▸ **DATA**
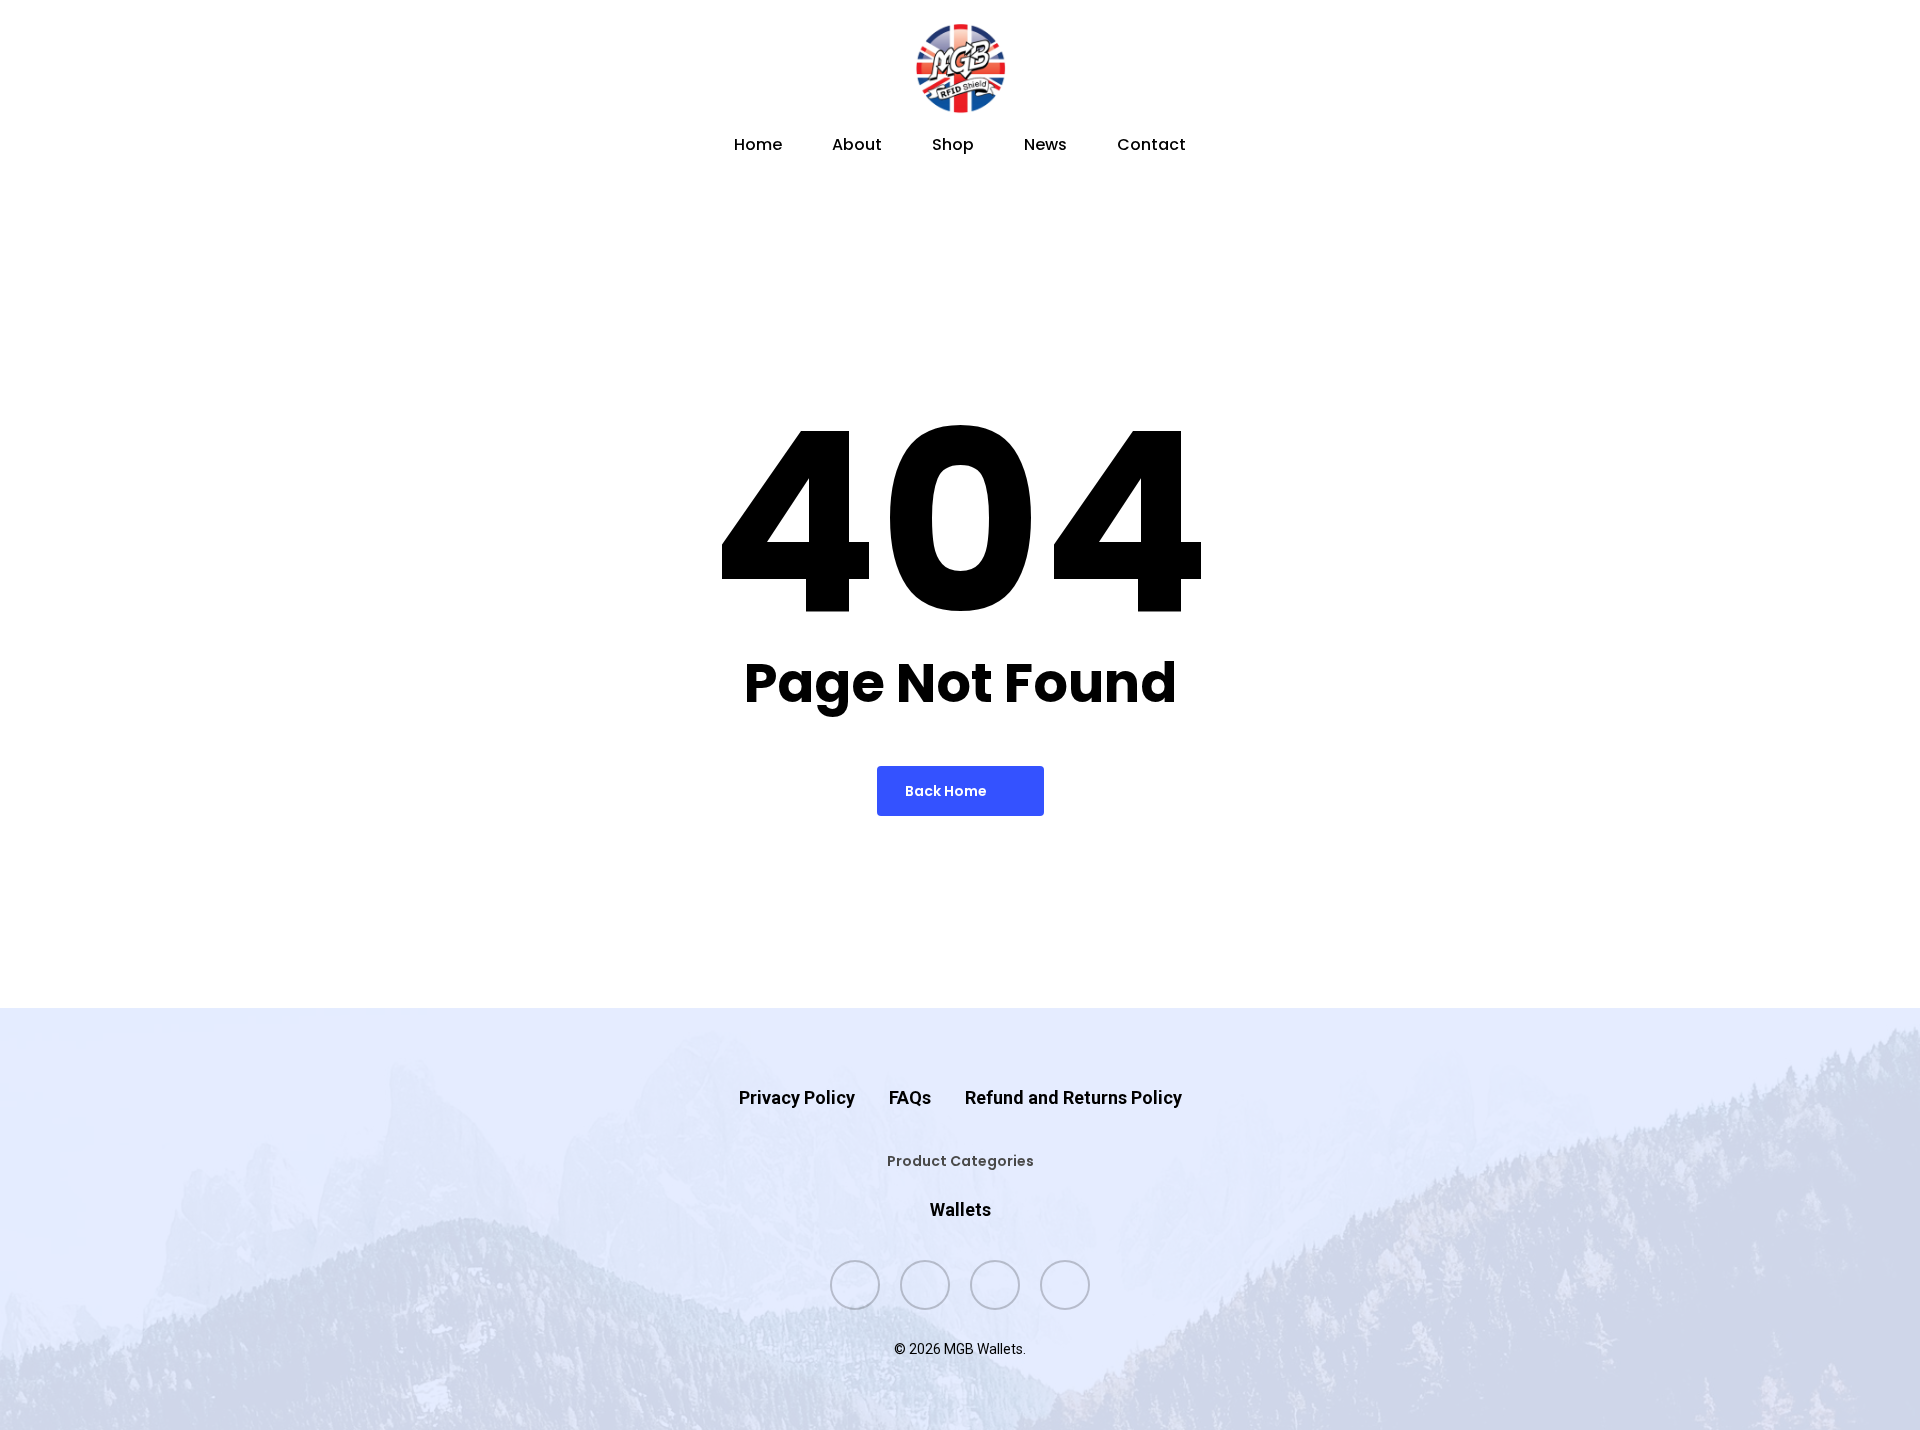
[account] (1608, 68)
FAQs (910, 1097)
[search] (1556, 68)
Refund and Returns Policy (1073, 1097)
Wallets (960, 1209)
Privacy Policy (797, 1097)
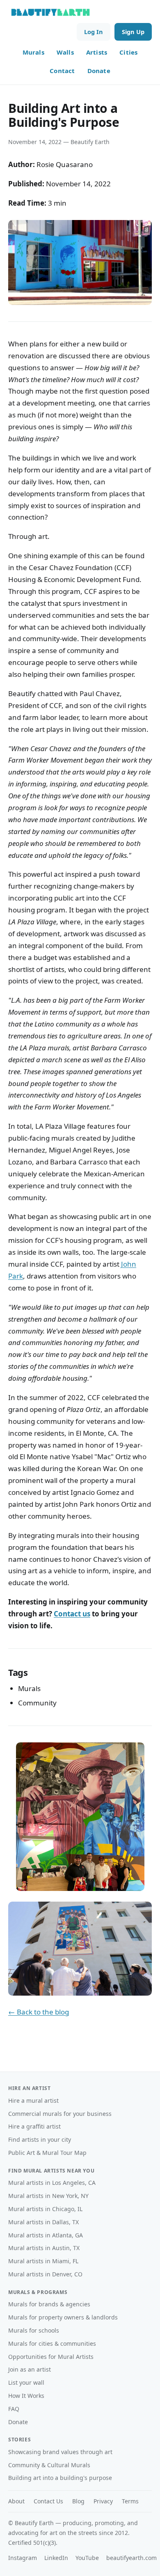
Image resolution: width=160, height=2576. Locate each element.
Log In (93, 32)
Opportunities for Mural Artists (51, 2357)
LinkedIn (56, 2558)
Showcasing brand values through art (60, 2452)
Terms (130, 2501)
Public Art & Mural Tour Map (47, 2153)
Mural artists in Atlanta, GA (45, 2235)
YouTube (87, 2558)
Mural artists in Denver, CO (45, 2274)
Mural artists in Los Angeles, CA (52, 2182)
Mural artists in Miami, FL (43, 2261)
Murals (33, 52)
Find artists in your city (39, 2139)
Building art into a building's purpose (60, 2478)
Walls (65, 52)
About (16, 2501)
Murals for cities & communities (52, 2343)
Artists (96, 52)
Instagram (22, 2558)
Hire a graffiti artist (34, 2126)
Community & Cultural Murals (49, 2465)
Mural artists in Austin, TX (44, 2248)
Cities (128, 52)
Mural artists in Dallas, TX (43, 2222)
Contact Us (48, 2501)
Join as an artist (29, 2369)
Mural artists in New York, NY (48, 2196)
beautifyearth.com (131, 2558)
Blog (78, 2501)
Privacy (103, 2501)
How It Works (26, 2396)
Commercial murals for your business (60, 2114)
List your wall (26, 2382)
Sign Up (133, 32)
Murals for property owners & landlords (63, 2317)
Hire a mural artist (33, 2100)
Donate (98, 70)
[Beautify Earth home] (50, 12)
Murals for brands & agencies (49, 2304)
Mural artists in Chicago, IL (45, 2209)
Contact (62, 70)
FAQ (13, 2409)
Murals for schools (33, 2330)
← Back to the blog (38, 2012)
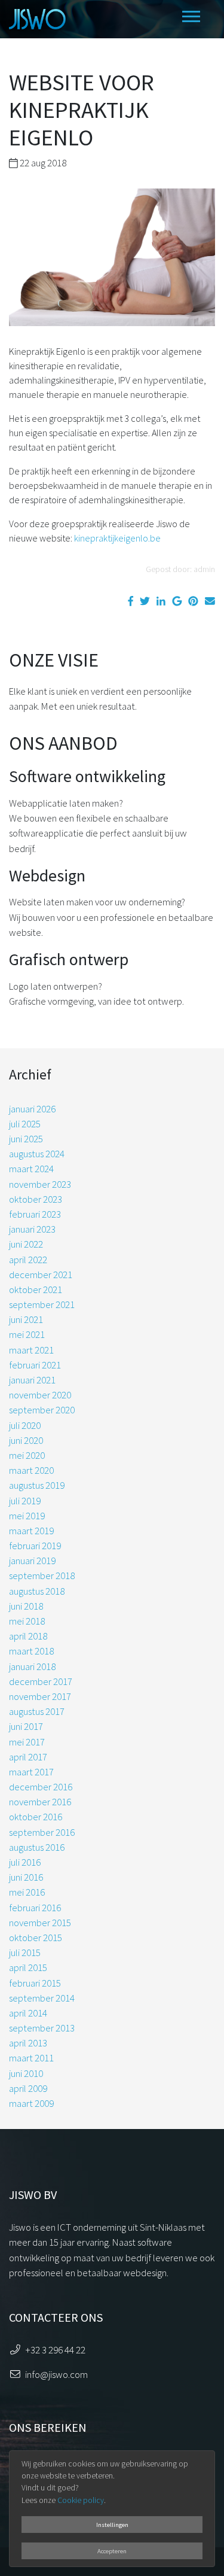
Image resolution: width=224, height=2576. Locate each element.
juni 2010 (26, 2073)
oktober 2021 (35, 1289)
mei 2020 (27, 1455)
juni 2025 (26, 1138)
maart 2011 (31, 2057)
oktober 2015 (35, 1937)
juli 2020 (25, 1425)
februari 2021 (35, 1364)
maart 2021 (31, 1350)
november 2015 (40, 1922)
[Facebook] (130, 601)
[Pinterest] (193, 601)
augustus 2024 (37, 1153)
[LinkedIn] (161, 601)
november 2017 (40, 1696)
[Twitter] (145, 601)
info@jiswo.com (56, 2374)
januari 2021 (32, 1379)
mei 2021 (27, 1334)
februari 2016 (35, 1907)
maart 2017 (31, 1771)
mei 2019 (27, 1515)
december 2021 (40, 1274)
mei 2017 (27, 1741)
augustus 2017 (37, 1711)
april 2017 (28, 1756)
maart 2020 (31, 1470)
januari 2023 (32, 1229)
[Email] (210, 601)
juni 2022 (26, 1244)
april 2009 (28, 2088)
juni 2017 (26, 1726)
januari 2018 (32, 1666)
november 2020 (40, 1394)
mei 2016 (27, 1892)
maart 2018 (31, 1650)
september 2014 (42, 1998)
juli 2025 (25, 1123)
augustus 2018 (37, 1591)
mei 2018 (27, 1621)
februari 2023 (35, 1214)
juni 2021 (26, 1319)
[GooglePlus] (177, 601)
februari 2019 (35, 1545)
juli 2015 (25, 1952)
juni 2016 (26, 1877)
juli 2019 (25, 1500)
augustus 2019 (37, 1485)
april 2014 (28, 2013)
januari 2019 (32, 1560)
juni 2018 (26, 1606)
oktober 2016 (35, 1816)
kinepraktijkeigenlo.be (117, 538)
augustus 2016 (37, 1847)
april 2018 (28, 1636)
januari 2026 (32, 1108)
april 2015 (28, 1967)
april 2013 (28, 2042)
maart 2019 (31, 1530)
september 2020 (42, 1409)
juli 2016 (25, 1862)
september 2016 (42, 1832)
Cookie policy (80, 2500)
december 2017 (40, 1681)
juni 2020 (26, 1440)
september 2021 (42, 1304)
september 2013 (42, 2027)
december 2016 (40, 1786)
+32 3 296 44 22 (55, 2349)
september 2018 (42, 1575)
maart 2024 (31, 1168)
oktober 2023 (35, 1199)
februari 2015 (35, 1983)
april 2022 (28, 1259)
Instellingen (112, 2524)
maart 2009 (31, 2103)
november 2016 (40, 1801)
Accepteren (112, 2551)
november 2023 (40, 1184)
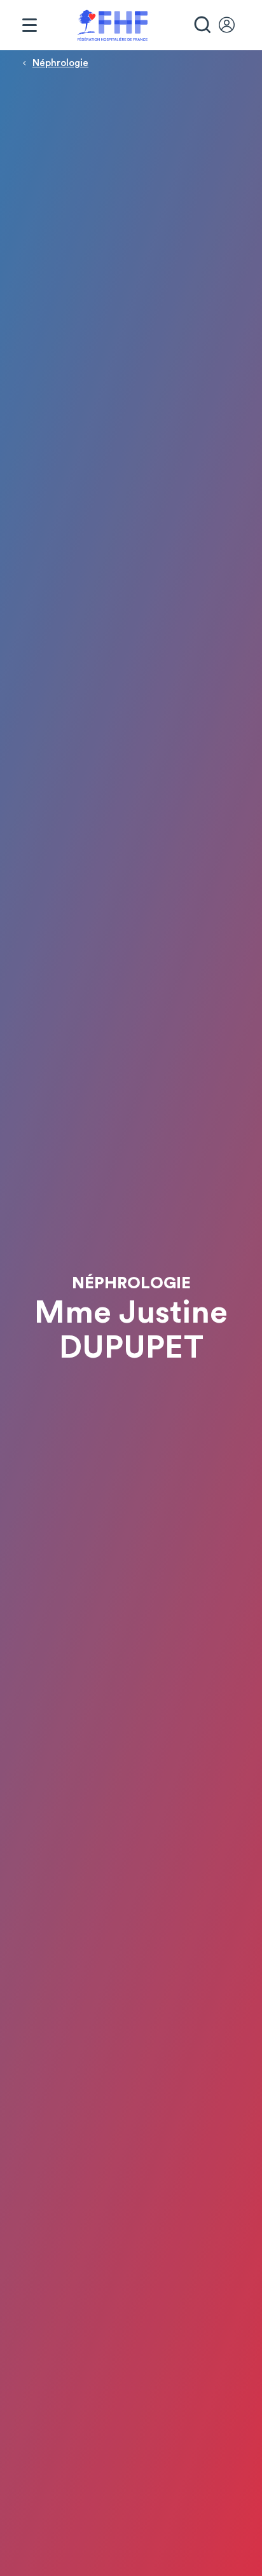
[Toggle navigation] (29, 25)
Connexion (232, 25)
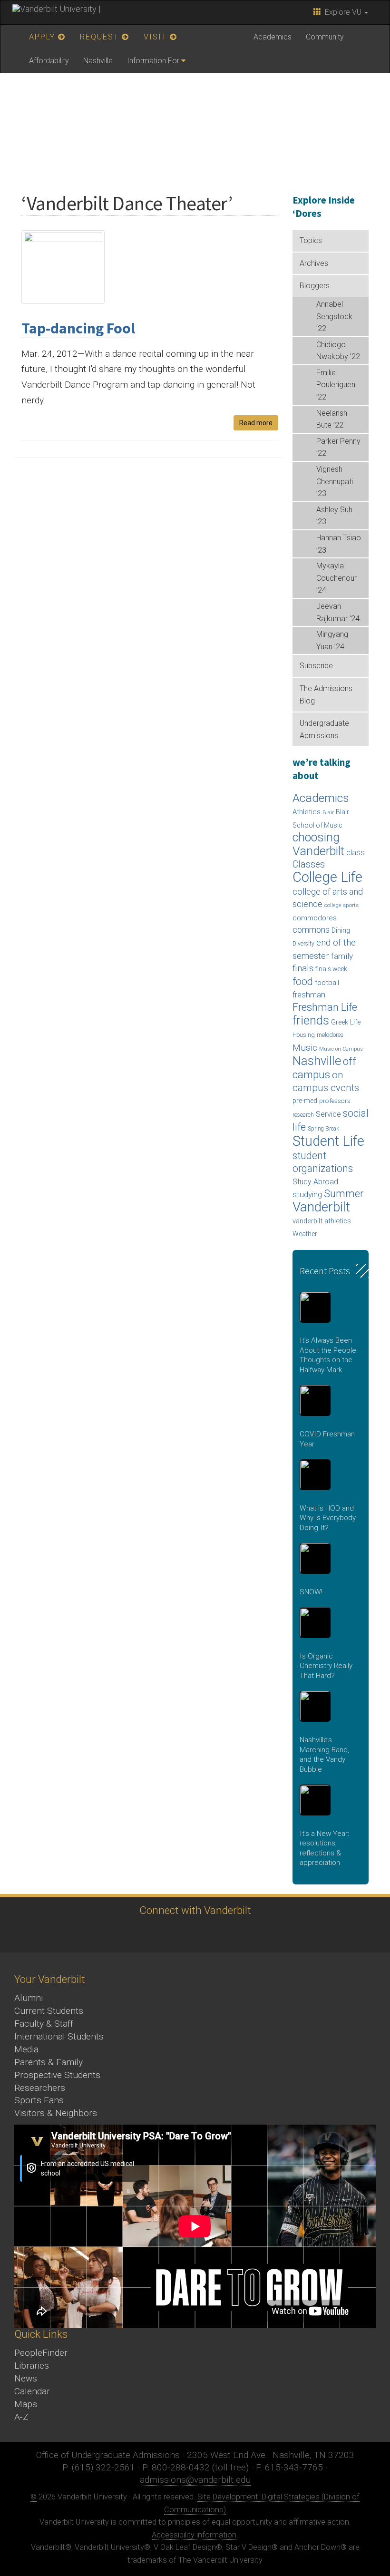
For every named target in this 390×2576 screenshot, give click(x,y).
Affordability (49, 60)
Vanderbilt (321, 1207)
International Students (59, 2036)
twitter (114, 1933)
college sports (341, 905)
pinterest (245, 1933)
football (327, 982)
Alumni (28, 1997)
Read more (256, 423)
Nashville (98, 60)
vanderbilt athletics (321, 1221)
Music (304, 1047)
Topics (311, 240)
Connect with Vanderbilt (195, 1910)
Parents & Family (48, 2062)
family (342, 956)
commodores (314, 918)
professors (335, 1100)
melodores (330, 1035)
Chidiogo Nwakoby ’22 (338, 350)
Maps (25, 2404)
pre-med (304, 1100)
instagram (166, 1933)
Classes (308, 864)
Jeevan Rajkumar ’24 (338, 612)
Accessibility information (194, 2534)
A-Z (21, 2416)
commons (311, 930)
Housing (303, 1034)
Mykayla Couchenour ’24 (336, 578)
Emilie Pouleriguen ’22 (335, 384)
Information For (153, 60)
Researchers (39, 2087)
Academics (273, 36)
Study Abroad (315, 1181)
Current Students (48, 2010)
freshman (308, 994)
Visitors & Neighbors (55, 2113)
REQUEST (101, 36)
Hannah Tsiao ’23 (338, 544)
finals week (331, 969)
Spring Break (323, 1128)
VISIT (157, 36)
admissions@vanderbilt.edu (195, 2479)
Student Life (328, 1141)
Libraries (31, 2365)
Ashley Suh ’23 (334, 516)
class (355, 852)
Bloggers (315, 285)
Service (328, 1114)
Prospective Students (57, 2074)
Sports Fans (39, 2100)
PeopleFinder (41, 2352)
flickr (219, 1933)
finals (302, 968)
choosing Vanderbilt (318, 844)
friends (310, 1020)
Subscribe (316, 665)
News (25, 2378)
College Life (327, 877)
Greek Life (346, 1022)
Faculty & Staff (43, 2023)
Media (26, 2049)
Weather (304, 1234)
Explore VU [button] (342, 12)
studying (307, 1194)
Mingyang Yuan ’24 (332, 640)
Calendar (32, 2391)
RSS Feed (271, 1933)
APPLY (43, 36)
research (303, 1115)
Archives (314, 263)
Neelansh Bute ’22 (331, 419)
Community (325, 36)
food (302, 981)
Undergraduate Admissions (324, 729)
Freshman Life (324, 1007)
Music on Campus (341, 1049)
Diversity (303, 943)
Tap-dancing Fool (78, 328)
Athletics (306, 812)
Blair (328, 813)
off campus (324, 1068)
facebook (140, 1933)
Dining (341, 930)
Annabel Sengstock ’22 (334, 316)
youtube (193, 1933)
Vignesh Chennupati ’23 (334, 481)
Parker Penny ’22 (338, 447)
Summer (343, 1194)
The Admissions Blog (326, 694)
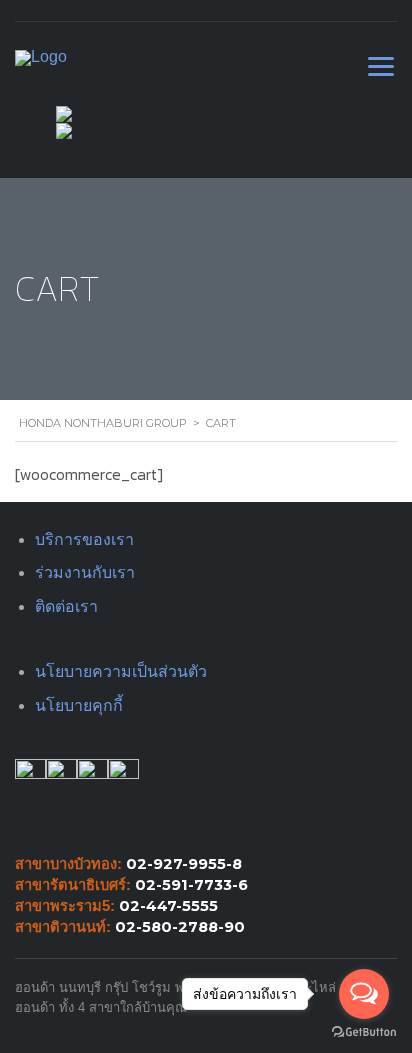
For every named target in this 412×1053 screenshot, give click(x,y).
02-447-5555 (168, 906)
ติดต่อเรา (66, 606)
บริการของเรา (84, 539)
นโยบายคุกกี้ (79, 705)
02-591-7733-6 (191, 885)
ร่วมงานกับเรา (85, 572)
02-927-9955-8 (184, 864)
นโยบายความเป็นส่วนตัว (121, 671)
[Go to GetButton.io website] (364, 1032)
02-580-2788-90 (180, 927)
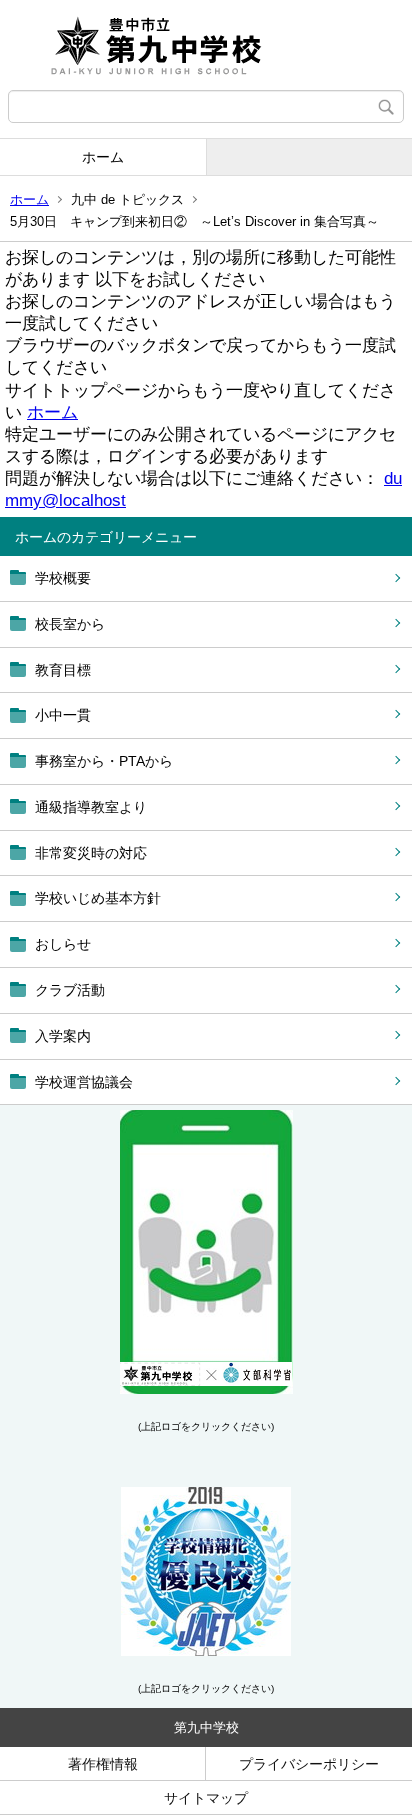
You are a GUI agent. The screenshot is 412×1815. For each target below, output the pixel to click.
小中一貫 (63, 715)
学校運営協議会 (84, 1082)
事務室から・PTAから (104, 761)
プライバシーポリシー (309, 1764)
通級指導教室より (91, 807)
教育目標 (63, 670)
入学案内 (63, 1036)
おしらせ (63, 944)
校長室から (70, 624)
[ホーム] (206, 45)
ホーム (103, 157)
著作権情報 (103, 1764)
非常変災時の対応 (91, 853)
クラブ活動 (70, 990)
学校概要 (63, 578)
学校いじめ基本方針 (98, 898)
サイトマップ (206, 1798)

▸ **PROBLEM STATEMENT**
Each line in the listing above that includes the word "your" needs to be copied out.

▸ **SOLUTION TO THIS TASK**
Find artists in your city (39, 2139)
Commercial murals for your business (60, 2114)
List your wall (26, 2382)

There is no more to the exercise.